__TEXTO DE ORIGEN__:
HOMILÍA EN EL DOMINGO III DE CUARESMA

CICLO A
Día 24 de febrero de 2008

Queridos hermanos sacerdotes concelebrantes, y diácono asistente,
Hermanas y hermanos todos, religiosas y seglares:

Con frecuencia repetimos que la Iglesia es Madre y Maestra. Y constantemente percibimos muestras de ello porque acude a nuestras preguntas y a nuestras necesidades. Hoy nos encontramos con una especial muestra de ello.

Nosotros caminamos a través de los días de nuestra vida hacia la plenitud, hacia la realización plena de nuestra condición de hijos de Dios, creados a su imagen y semejanza. En el camino encontramos dificultades, sentimos el cansancio, chocamos con circunstancias adversas que nos tientan con la duda de si tendrá sentido o futuro lo que nos ocurre y los pasos que estamos dando, o si todo será una simple quimera. Puede, incluso, que los obstáculos encontrados hasta ahora en el camino lleguen a hacernos dudar acerca de si Dios vela por nosotros, y si su providencia actúa a favor nuestro. Esta misma tentación experimentaron los israelitas en la dura peregrinación por el desierto hacia la tierra prometida. Entonces, “el pueblo, torturado por la sed murmuró contra Moisés: ¿Nos has hecho salir de Egipto para hacernos morir de sed a nosotros, a nuestros hijos y a nuestros ganados?” (Ex 17, 3)

__FILAS DE DATOS__:
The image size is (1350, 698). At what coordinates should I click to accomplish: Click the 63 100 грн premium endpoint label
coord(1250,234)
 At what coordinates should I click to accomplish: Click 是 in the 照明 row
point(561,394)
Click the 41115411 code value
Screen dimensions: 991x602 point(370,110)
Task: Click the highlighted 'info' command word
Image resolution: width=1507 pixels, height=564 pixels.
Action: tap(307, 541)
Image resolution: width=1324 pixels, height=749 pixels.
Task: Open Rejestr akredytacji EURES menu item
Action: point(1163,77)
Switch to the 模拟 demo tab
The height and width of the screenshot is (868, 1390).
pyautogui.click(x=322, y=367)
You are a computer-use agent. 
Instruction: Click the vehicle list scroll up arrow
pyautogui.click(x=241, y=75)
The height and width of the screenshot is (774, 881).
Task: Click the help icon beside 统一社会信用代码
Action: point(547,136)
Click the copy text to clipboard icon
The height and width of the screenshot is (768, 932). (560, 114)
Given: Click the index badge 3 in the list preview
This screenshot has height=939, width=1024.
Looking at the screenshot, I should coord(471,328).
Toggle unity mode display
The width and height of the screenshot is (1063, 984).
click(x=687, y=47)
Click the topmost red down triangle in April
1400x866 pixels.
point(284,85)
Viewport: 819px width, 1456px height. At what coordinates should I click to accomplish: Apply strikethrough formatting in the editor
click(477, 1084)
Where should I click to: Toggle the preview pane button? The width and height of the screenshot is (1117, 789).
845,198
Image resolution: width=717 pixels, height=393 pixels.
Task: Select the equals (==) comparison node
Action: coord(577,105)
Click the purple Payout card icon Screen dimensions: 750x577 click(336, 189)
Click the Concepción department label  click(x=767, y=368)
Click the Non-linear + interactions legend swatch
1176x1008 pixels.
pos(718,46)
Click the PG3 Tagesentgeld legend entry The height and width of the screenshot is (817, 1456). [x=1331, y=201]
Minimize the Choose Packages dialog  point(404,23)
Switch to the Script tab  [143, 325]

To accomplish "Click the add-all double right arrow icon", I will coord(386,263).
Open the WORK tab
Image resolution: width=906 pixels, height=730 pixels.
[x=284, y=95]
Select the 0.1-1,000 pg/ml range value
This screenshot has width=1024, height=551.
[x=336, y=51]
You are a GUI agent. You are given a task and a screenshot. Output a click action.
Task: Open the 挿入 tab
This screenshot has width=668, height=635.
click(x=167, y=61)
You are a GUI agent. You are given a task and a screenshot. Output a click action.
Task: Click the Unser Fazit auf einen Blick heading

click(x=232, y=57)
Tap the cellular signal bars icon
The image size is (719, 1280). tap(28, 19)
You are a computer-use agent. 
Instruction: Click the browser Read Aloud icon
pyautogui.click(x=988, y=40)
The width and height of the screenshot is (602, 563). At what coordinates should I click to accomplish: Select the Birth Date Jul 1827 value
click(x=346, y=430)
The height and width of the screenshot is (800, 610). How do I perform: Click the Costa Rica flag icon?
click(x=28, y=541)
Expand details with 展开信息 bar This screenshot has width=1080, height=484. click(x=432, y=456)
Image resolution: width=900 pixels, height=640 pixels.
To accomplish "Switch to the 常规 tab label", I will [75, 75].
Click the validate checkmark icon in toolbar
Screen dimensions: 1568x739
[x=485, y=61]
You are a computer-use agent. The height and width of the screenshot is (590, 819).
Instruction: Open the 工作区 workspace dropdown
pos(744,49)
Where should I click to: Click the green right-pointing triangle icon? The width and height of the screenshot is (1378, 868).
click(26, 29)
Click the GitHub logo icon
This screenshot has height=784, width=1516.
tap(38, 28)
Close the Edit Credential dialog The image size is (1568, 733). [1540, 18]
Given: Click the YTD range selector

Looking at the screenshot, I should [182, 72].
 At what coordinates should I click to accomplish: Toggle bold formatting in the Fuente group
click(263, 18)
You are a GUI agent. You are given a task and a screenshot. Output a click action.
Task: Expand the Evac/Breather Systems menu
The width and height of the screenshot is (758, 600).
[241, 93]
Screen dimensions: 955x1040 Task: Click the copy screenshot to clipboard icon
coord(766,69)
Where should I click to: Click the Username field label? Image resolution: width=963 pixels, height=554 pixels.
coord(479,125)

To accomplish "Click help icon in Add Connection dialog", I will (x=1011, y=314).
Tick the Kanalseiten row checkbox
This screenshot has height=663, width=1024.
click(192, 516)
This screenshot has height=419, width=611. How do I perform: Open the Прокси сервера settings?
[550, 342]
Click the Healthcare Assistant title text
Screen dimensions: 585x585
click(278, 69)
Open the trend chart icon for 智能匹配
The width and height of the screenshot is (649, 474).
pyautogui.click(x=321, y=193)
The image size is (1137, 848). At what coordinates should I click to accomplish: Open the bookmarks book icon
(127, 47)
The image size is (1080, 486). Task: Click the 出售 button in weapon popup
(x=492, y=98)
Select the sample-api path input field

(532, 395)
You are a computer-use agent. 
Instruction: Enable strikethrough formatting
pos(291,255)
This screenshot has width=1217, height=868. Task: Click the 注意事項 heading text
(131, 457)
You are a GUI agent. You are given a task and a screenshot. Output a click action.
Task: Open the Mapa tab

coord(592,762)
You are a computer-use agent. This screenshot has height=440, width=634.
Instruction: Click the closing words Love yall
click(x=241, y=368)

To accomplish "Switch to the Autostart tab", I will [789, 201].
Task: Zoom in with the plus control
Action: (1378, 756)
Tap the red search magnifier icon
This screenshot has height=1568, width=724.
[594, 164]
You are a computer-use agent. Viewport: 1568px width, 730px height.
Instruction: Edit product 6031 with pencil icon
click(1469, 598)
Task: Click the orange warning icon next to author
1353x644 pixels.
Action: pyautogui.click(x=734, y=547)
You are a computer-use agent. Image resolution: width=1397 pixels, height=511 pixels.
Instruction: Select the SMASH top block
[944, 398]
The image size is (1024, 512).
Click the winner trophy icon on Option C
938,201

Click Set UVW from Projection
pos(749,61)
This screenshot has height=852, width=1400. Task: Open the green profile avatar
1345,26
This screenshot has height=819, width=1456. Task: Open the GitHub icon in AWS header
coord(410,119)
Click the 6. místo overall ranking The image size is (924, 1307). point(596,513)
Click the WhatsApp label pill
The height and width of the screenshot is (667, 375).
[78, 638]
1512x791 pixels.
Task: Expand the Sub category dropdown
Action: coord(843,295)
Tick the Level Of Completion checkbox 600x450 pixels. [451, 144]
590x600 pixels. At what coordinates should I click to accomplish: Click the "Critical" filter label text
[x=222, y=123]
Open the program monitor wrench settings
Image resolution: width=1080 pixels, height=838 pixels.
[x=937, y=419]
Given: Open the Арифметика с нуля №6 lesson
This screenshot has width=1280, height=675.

__INSTRUCCIONES DE LA TAREA__: Transcribe sin cambios el pasaje de la homilía que va desde "Con frecuencia repetimos" hasta "muestra de ello.".

__SOLUCIÓN DEL PROBLEMA__:
Con frecuencia repetimos que la Iglesia es Madre y Maestra. Y constantemente percibimos muestras de ello porque acude a nuestras preguntas y a nuestras necesidades. Hoy nos encontramos con una especial muestra de ello.